These Arizona herb lovers know how to eat. And they know a thing or two about cooking as well
Carole Palmer puts finishing touches on coreopsis arrangements for the tables.
Food has been an important concern of the Phoenix-based Arizona Herb Association (AHA) since the organization was founded in 1988. It sponsors a cook-off each December, and herbal snacks are offered at monthly meetings. But for the forty-six members of the AHA’s Culinary Group, herbal delicacies are more than just party favors—they’re cause for serious partying.
The Culinary Group has been meeting monthly on Saturday evenings for the past five years to experiment with herbs in cooking and show off the results. Its affairs have swelled from intimate gatherings of less than a dozen to a recent Harvest Feast for thirty-six people. The Herb Companion partook of that glorious smorgasbord—and came away with the recipes that begin on page 69.
“In the beginning, we used the AHA’s Herb of the Month as the theme for each month’s dinner, but this became problematic,” explains Culinary Group member Carole Palmer. “Although it was fun to see how an herb might be used in all areas of a meal, this also led to a sameness of taste.”
The group has switched its focus to regional (or region-inspired) cuisine, with much success. For its Harvest Feast, it chose a region close to home (actually, home itself): the Southwest. Walter and Penny Leveen hosted the event in their enclosed backyard herb garden, a tiny rural oasis on the sprawling urban border between Scottsdale and Phoenix that includes an astonishing array of plants and even chickens (if you express interest, Walter is likely to send you home with fresh eggs).

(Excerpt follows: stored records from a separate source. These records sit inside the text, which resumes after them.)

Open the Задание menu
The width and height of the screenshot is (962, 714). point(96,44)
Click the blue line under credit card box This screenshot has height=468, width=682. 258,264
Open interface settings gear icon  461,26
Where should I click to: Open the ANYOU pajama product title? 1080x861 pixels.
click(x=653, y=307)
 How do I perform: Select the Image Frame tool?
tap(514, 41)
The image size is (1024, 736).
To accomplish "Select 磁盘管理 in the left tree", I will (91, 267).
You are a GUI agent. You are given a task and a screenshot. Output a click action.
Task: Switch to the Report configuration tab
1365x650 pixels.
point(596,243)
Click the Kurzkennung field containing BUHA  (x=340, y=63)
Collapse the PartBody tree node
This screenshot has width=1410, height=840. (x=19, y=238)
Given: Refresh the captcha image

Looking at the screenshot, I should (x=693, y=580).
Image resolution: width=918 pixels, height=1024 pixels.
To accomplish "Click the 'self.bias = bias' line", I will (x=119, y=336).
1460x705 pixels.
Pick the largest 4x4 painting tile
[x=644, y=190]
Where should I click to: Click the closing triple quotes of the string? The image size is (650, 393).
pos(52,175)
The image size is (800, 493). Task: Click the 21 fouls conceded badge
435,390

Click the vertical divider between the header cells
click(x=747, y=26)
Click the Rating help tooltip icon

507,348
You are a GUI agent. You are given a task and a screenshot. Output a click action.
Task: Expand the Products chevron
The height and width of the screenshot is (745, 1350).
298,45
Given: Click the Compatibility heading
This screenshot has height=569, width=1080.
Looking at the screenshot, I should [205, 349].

As members filed in bearing creations from their own herb gardens and kitchens, it became clear that each had worked long and hard to come up with something special. Cindy Bearce scoured the Internet and found several versions of Three Sisters Stew, which she combined in her own stewpot. Phyllis Mack adapted her Mocha Mole Chicken from a recipe given for red meat on the PBS Savor the Southwest cooking program hosted by Barbara Pool Fenzl. “I used the basic ingredients from the show and adjusted them to what I thought would complement the chicken,” she explained. Mike Hills stirred together corn, peppers, zucchini, and tomatoes in the Leveen’s charcoal-heated wok to create a spicy mélange of hot colors that he referred to as Stir-Fried Calabacitas. Sandra Jefferies sliced pieces of cheerfully striped herbal terrine and placed them on pools of bright tomato-red pepper sauce. Strawberry margaritas contained not a single herb but added to the occasion’s festivity.
Evening brought a welcome chill to the sun-baked garden, candles flickered, and the guests returned again and again to the long table laden with dishes. Unable to choose among Cranberry-Prickly Pear Pie, Pumpkin-Pecan Flan, and Lemon Meringue Tarts, diners helped themselves to all three. As these devout herbies lingered over their sweet delights, conversations turned to gardens, AHA projects, and, of course, the culinary arts.